**Exercise details**. Beginning with the line that contains "The width and height of the screenshot is (811, 387).", transcribe the rest of the listing below exactly, including its last line, and exclude any pictures.

**Exercise data**.

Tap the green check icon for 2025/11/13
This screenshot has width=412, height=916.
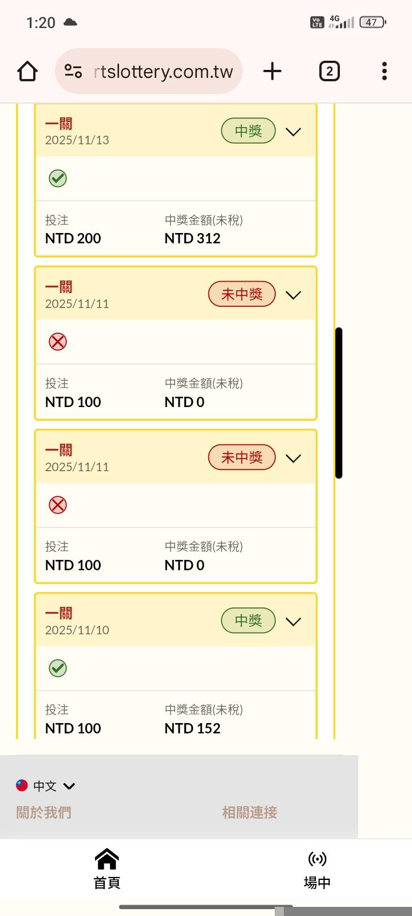[57, 179]
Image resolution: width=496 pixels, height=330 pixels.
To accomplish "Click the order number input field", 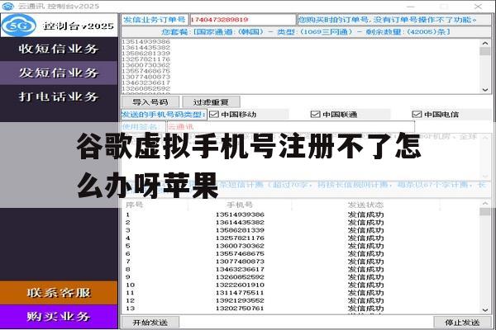I will 242,20.
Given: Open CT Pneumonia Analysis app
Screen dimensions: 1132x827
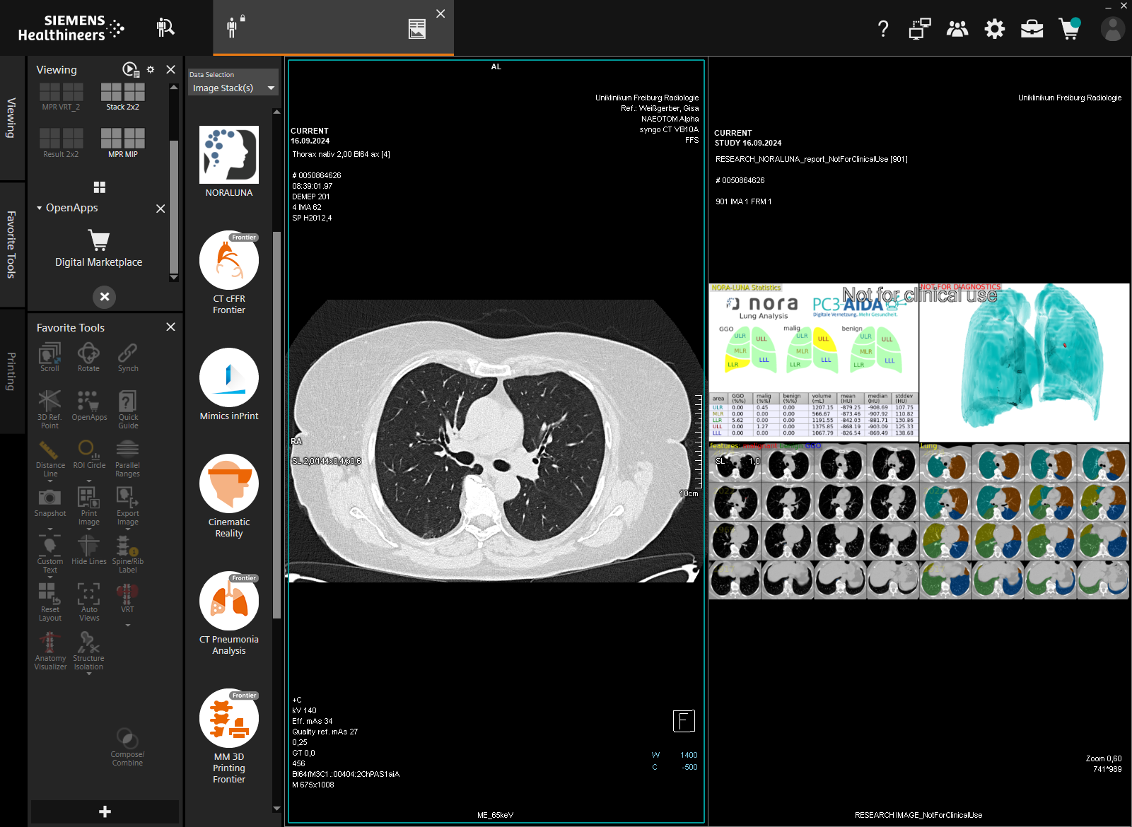Looking at the screenshot, I should coord(228,601).
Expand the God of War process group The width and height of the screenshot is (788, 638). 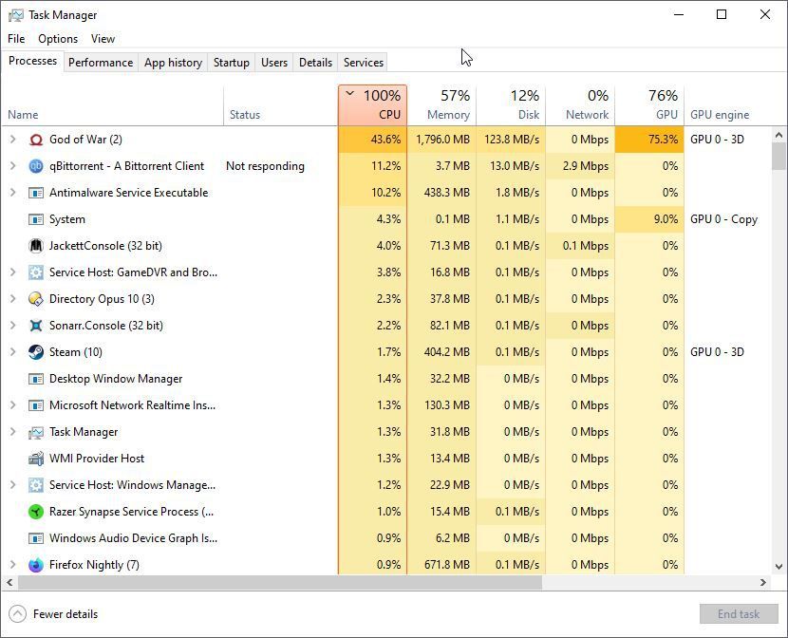(x=11, y=139)
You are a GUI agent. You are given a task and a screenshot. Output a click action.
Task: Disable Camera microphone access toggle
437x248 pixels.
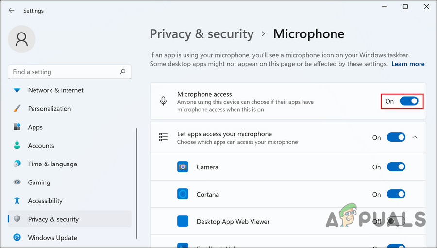(396, 167)
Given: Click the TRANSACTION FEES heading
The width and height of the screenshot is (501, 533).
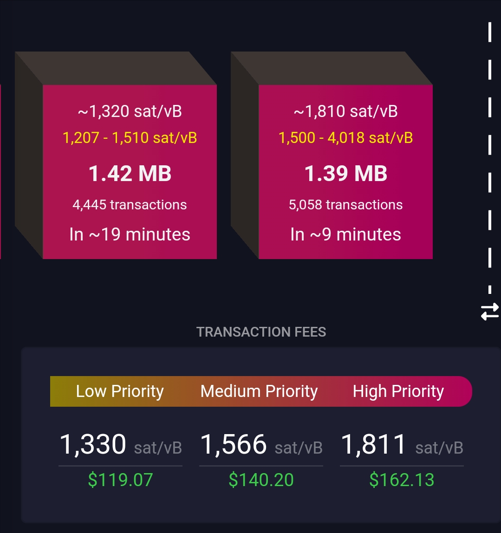Looking at the screenshot, I should point(261,332).
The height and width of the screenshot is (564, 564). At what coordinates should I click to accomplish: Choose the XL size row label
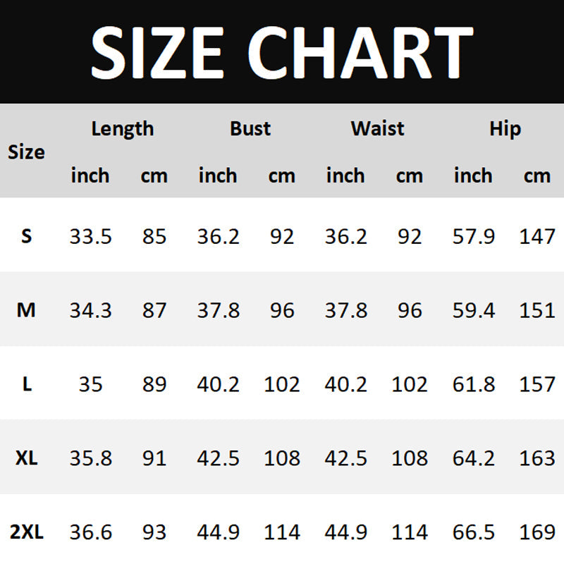coord(26,458)
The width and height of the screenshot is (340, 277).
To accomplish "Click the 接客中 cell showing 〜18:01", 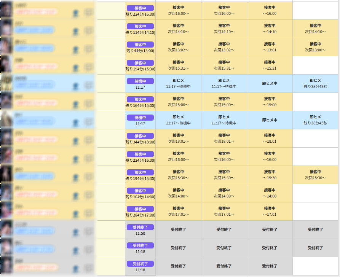I will pyautogui.click(x=270, y=139).
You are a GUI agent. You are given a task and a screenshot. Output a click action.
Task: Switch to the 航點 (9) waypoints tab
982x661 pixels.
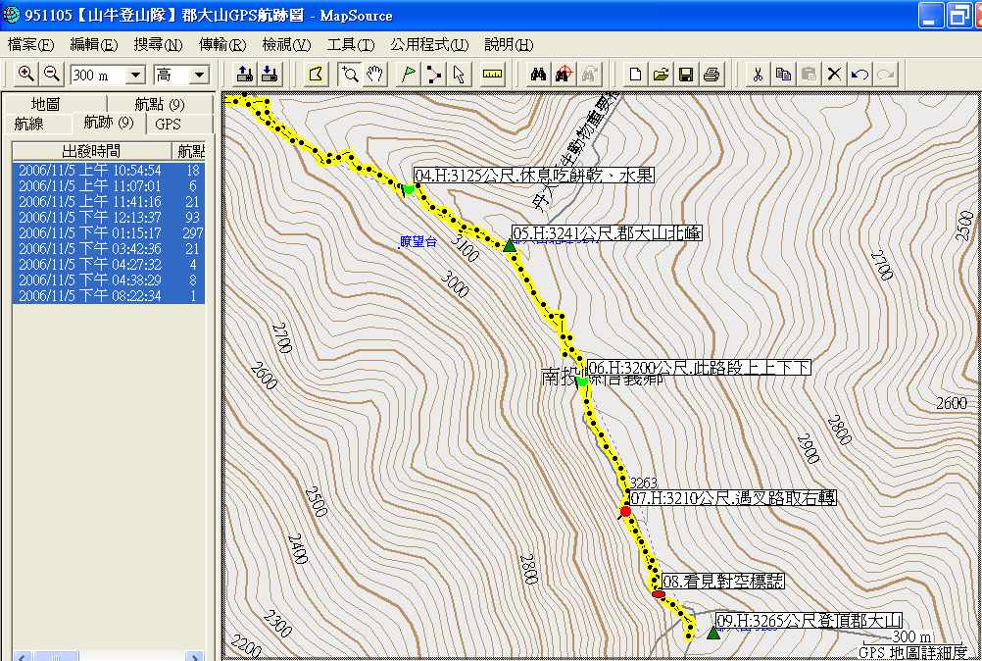point(160,105)
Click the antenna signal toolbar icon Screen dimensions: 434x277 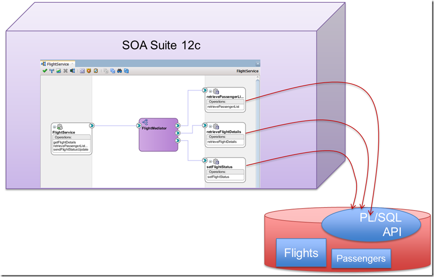click(52, 71)
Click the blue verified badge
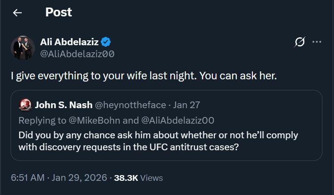Screen dimensions: 334x195 tap(106, 42)
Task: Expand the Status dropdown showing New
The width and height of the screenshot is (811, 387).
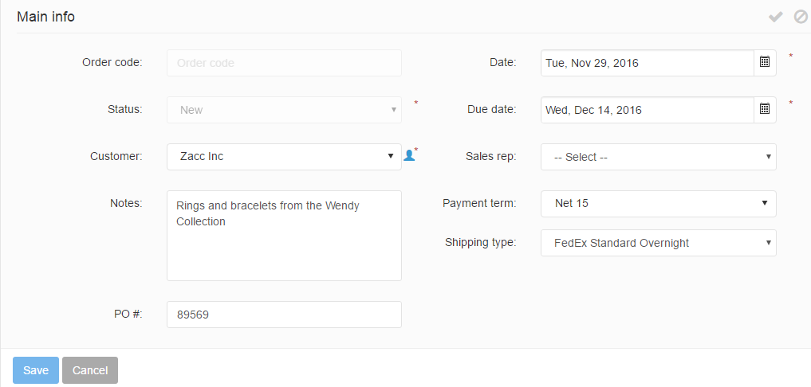Action: (284, 110)
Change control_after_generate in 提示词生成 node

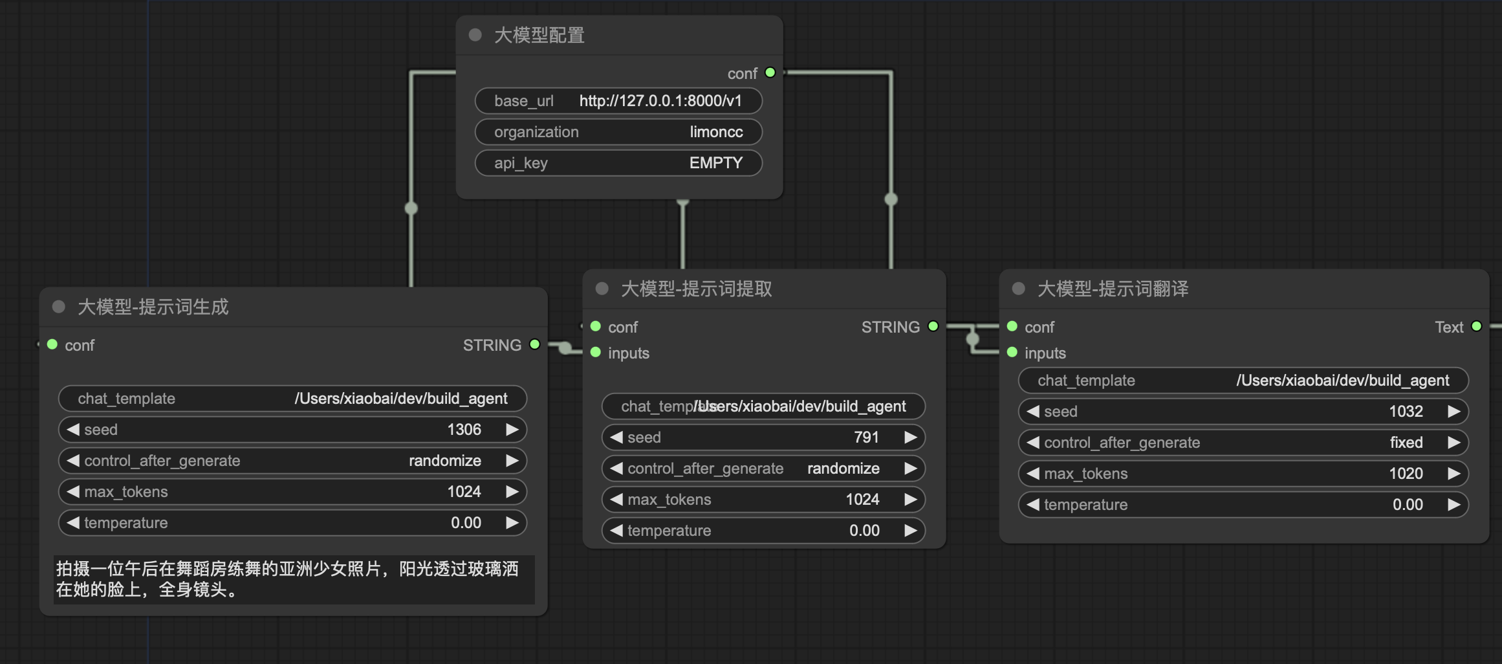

**Response to the task**.
The width and height of the screenshot is (811, 387).
Action: (284, 110)
Change control_after_generate in 提示词生成 node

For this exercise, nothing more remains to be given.